» Task item
Reproduce the entire listing word for word.

(Input data)

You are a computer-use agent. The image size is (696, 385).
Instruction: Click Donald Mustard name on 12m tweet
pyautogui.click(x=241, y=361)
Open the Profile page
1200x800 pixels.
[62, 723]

(End Input data)

» Response below
You are a computer-use agent. The image size is (696, 385).
Instruction: Click Donald Mustard name on 12m tweet
pyautogui.click(x=241, y=361)
Open the Profile page
1200x800 pixels.
[62, 723]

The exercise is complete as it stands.